Located on the Red, Yellow and Violet Lines of the Delhi Metro, Kashmere Gate  is a transfer station between the Red Line on the highest upper level, the Yellow Line on the lowest underground level and Violet Line on the parallel underground level. Named Kashmere Gate Metro Station on December 25, 2002, it is the busiest metro station in India and is the largest metro station within the Delhi Metro spread over 118,400 sq ft and the only three-line interchange metro station in India. The station has six floors and facilities like restaurants, fast food centres, McDonald’s, Burger King, water vending machines, three toilet complexes, over 35 escalators and ticket vending machines.

Under the Delhi Metro Phase III plan, the Violet Line was extended from its current terminus to meet the Yellow and Red Lines at Kashmere Gate station.

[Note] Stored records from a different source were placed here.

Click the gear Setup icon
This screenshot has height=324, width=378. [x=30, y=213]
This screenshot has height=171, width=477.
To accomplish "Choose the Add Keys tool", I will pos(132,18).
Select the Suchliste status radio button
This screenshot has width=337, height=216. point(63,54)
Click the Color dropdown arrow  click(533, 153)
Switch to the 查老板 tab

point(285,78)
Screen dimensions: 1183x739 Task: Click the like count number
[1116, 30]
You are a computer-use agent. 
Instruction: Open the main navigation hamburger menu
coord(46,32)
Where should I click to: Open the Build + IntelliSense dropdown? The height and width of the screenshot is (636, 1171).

This will provide an alternative route between Central Secretariat and Kashmere Gate, alleviating crowds on the heavily used Yellow Line.

Kashmere Gate is one of the original gates of Shahjahanabad, the city built by Mughal emperor Shah Jahan in 17th century. It was so called because the road from it led to Kashmir. It was through this gate that the British troops entered Delhi in 1857. During the First War of Indian Independence, the city was captured by the Indian forces which controlled the city for around four months. In September 1857, the British forces blew up the gate using gunpowder, entered the city and defeated the Indian forces.

A few metres from the Kashmere Gate Metro Station is Nicholson Cemetery, dedicated to British Brigadier General John Nicholson who died fighting the Indian soldiers during the First War of Indian Independence. Another landmark in the area is the St James’ Church which was built in 1836 by Anglo-Indian military adventurer James Skinner. It is one of the oldest churches in Delhi.

At a short distance away are the remnants of Dara Shikoh Library. This used to be the old campus of Guru Gobind Singh Indraprastha University. According to INTACH, “the Dara Shikoh library building was once part of the estate of Dara Shikoh, the eldest son of Shahjahan. In the early 19th century, it became the Residency for the British Resident and from 1844-1857, it housed the Delhi College of Engineering.”

Before the St Stephen’s College moved to Delhi University’s North Campus, it was housed here and was founded in 1881 by the Cambridge Mission. It now has the office of the Election Commission.